Show each line from the records below in which the word "agent" occurs.

(Beginning of Recorded data)

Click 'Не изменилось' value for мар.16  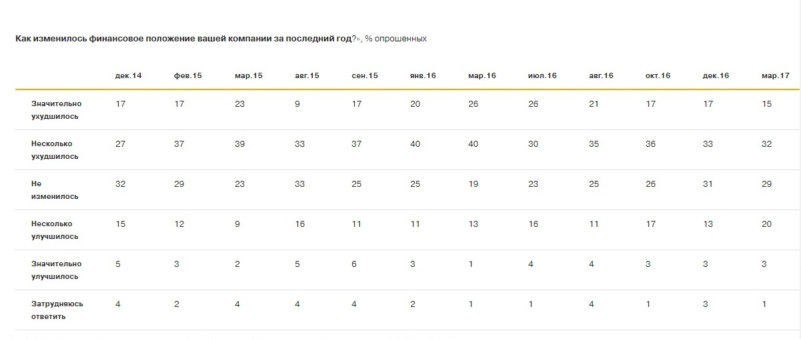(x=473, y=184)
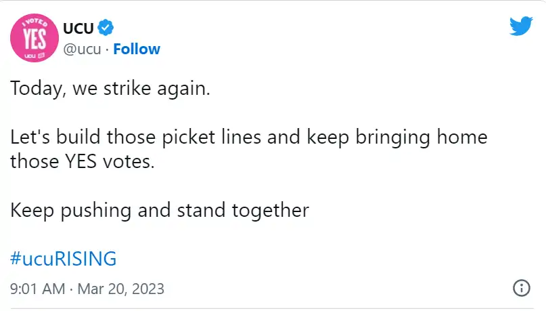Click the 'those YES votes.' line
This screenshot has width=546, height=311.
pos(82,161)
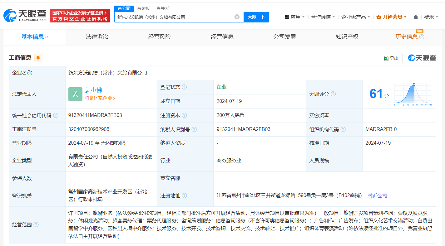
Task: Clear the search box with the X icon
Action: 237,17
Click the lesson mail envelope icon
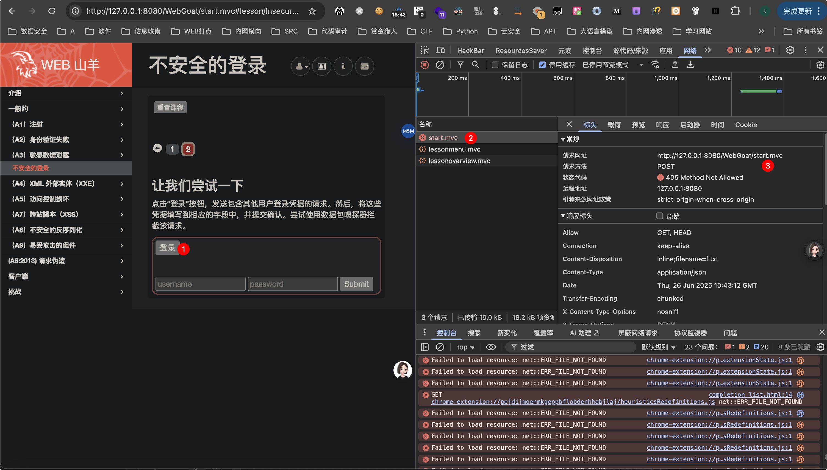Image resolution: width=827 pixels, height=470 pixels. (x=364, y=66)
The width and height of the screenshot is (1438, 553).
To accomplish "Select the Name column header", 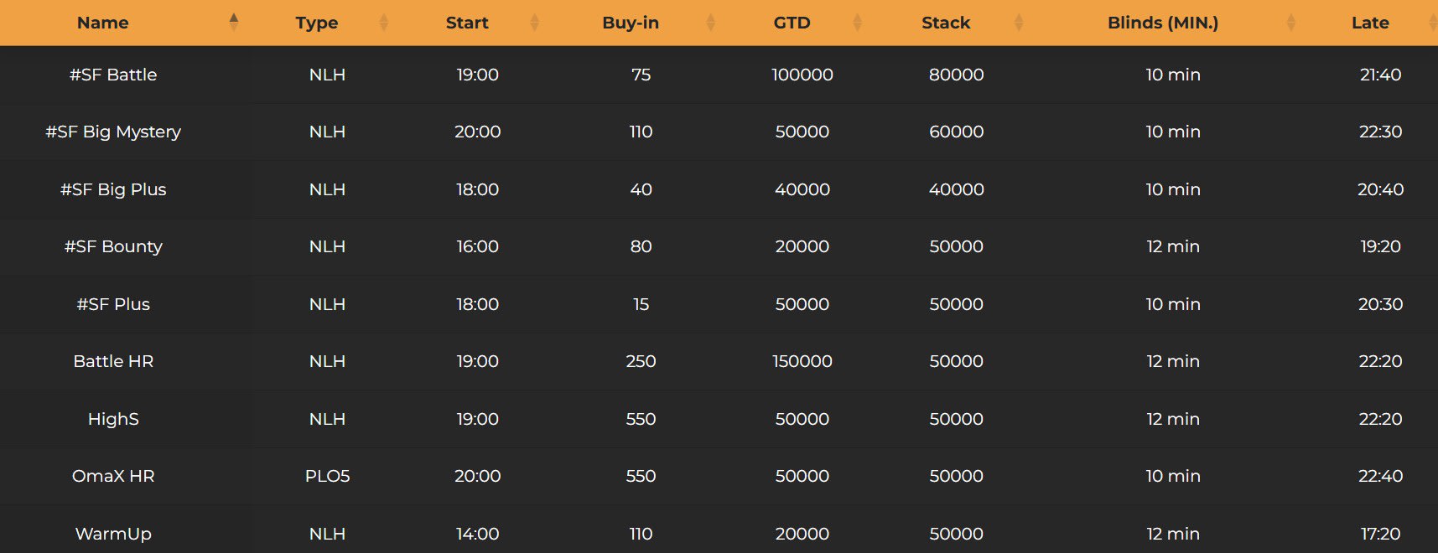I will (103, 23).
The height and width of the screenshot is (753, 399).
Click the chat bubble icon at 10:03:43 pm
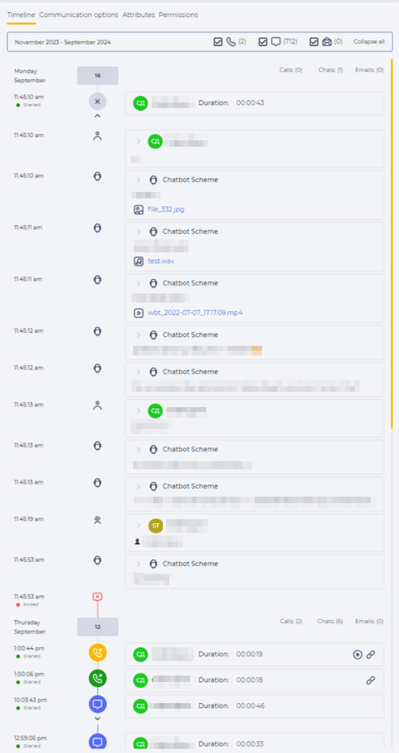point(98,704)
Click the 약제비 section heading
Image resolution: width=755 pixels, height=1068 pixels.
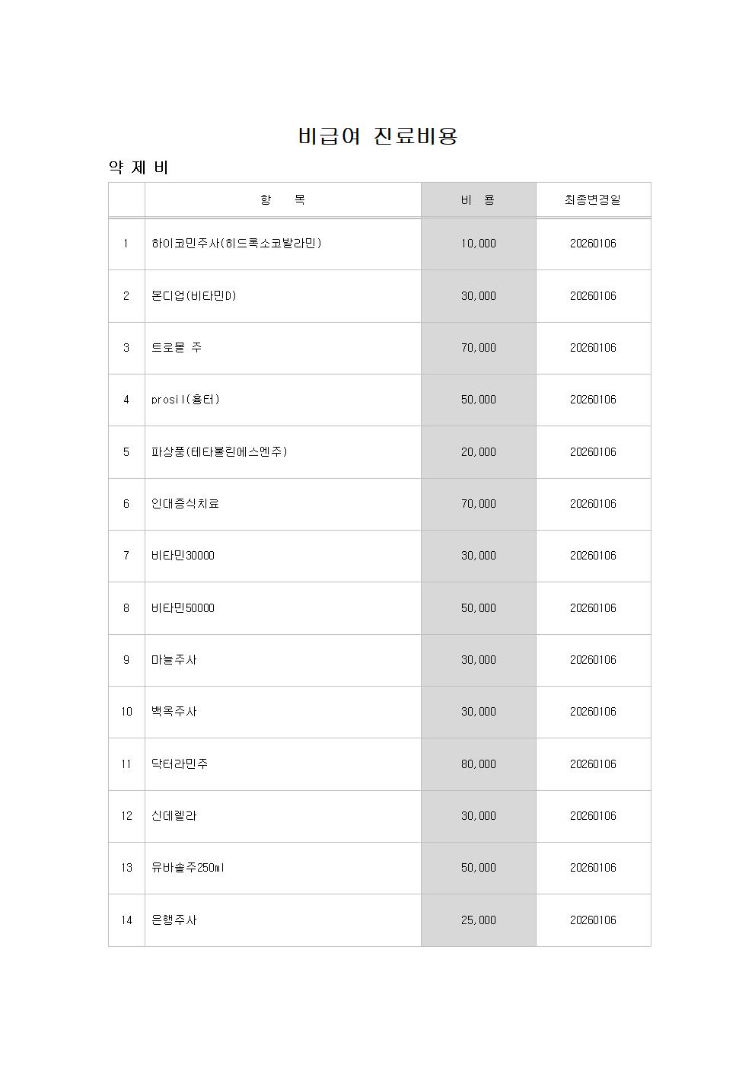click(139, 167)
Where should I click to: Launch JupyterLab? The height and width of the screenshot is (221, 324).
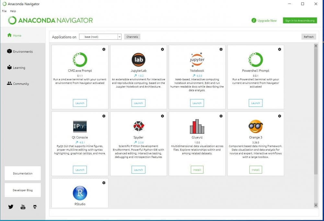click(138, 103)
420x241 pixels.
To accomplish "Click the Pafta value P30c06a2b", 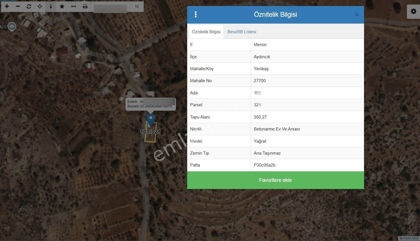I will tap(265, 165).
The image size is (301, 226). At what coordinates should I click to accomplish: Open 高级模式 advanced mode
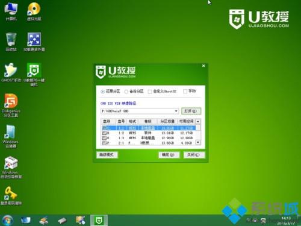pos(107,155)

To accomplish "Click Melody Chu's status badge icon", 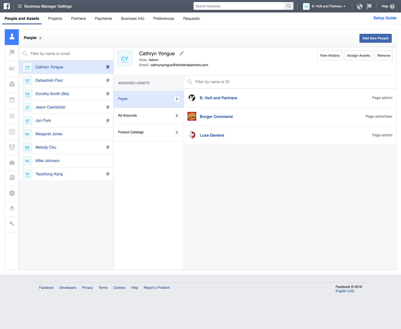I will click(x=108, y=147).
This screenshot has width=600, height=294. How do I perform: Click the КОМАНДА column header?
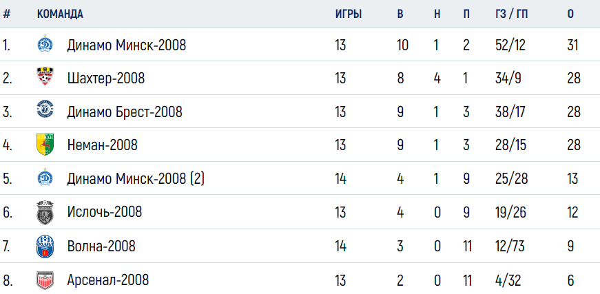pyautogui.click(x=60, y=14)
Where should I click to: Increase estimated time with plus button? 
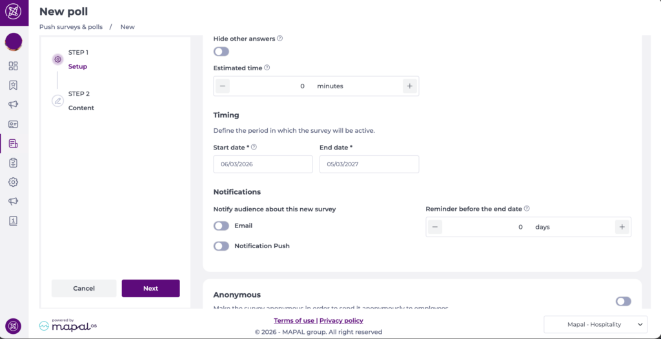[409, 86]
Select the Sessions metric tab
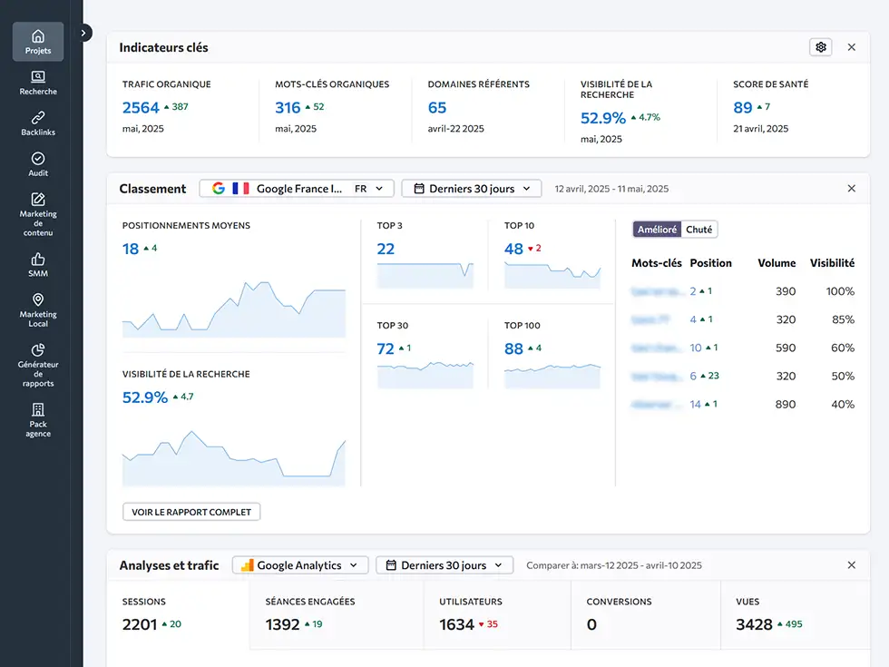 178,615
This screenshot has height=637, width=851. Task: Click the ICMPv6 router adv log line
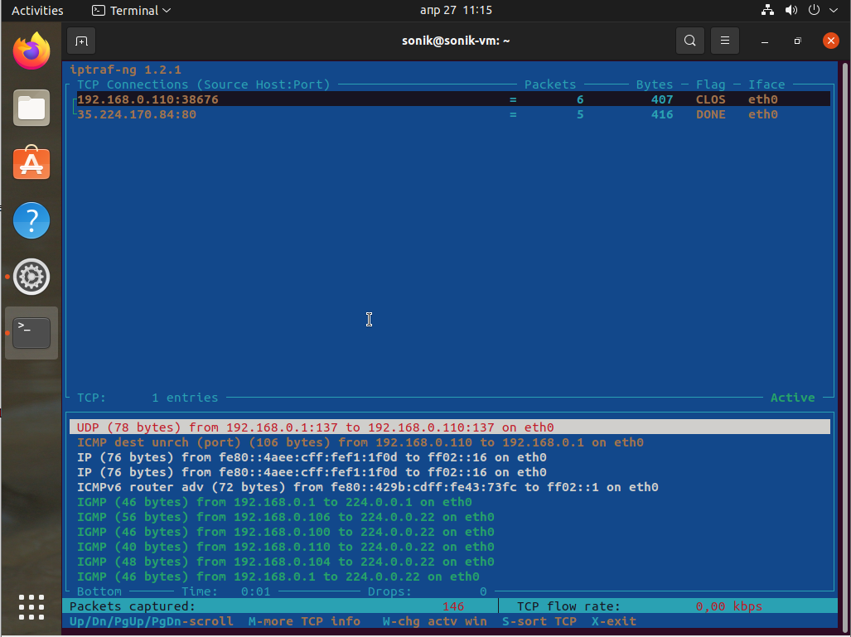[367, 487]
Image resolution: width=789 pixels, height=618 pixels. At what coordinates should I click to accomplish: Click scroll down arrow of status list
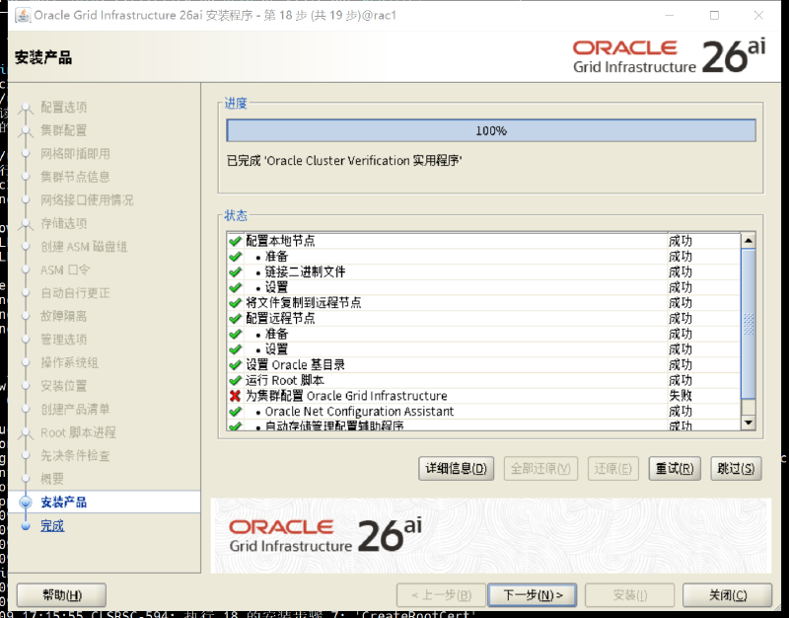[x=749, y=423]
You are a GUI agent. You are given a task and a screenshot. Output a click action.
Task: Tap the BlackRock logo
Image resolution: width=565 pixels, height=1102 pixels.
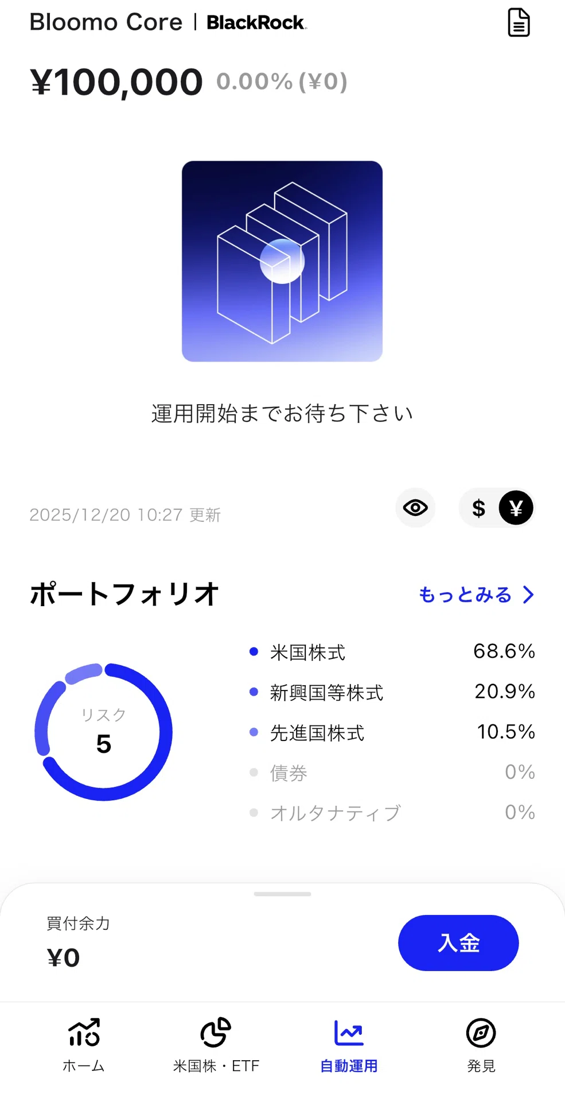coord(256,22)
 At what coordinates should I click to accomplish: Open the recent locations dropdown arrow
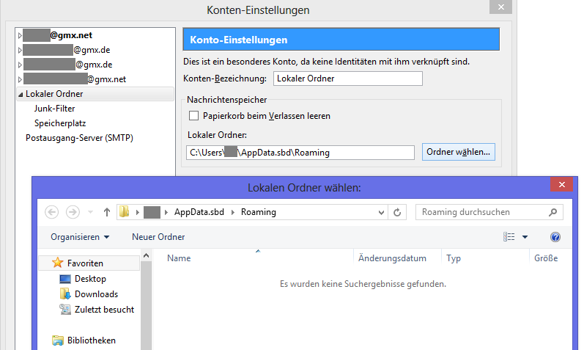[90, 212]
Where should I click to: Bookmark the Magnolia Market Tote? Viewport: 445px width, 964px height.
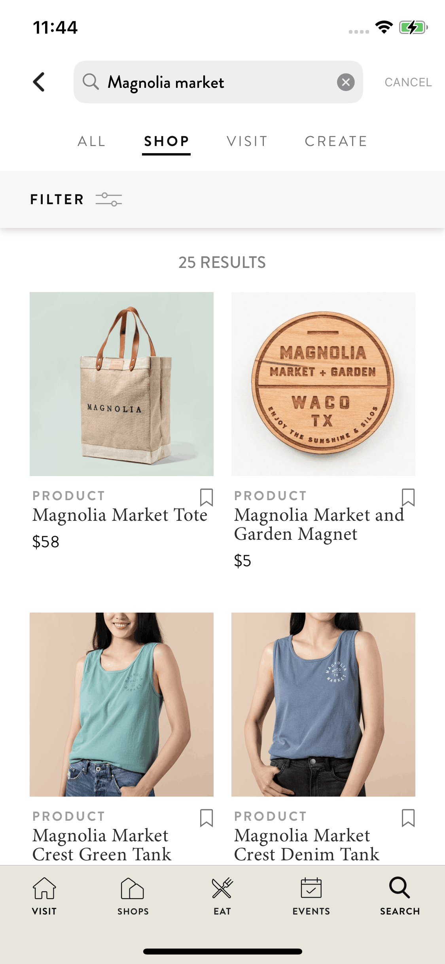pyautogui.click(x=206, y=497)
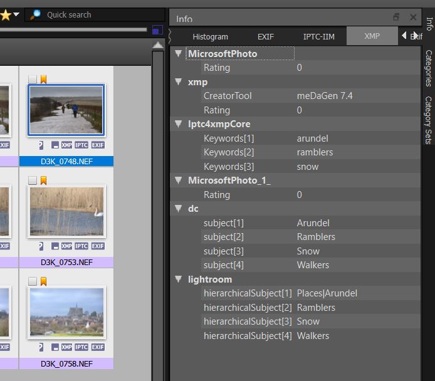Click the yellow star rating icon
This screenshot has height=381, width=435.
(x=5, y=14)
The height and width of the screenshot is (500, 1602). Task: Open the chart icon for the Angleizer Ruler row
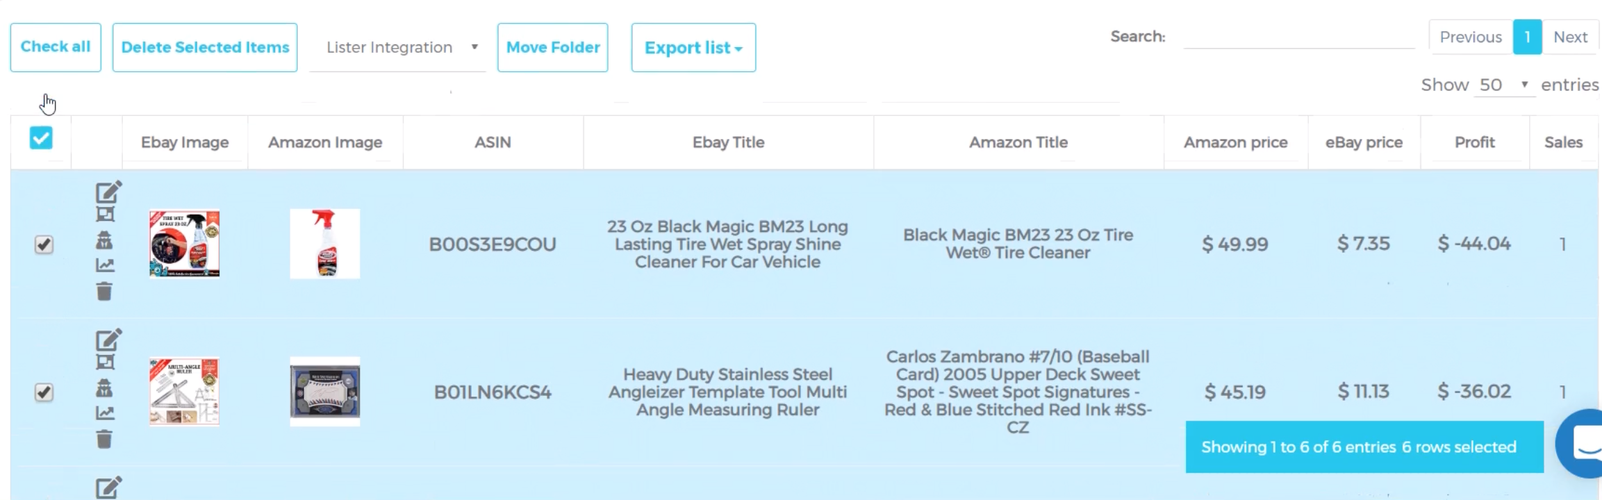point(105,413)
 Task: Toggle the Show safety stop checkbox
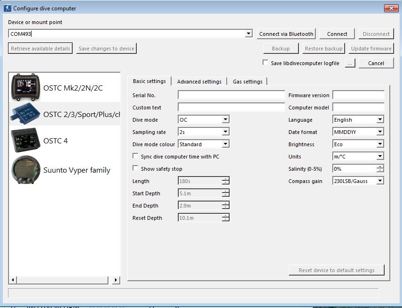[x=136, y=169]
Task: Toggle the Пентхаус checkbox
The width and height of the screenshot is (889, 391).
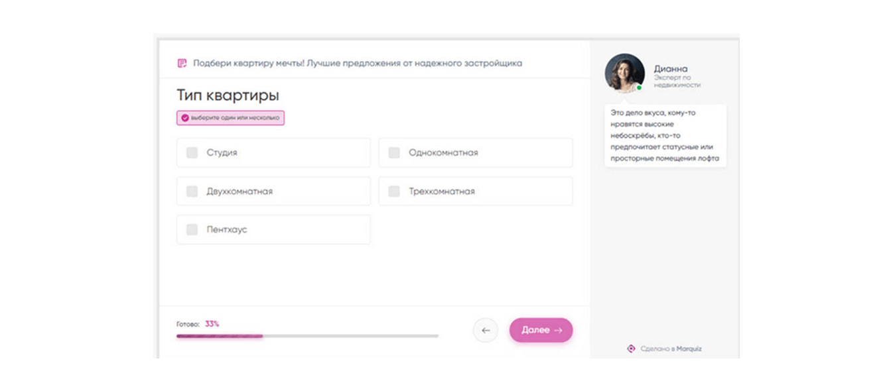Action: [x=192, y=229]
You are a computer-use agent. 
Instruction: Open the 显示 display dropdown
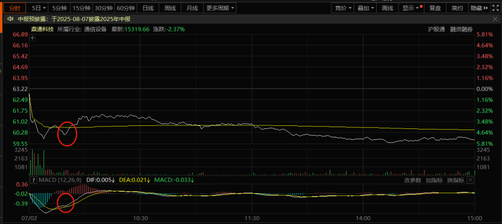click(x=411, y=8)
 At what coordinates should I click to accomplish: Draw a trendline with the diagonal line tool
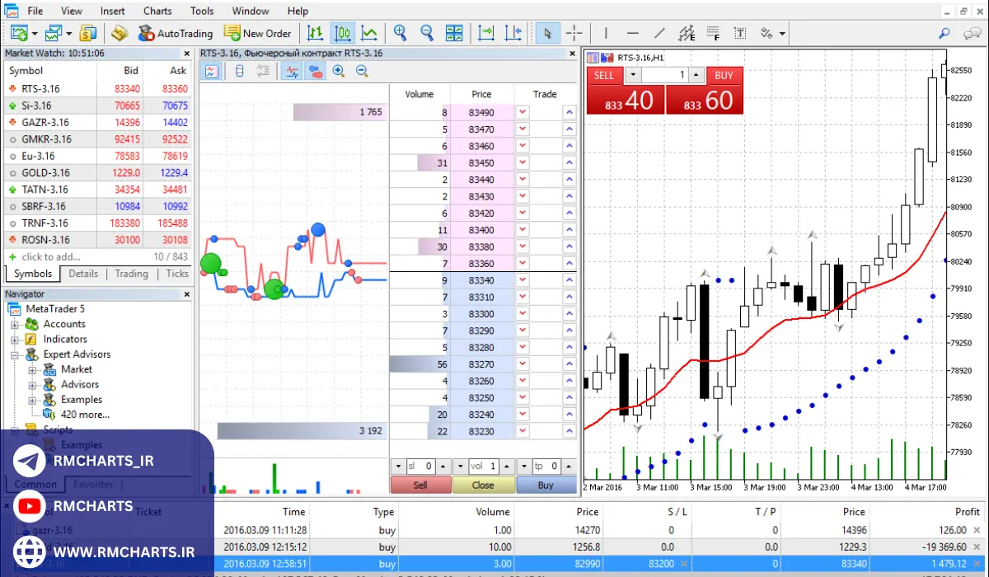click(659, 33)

(End of Recorded data)

§ Answer:
You are a GUI agent. You are given a task and a screenshot. Output a click action.
You are a computer-use agent. 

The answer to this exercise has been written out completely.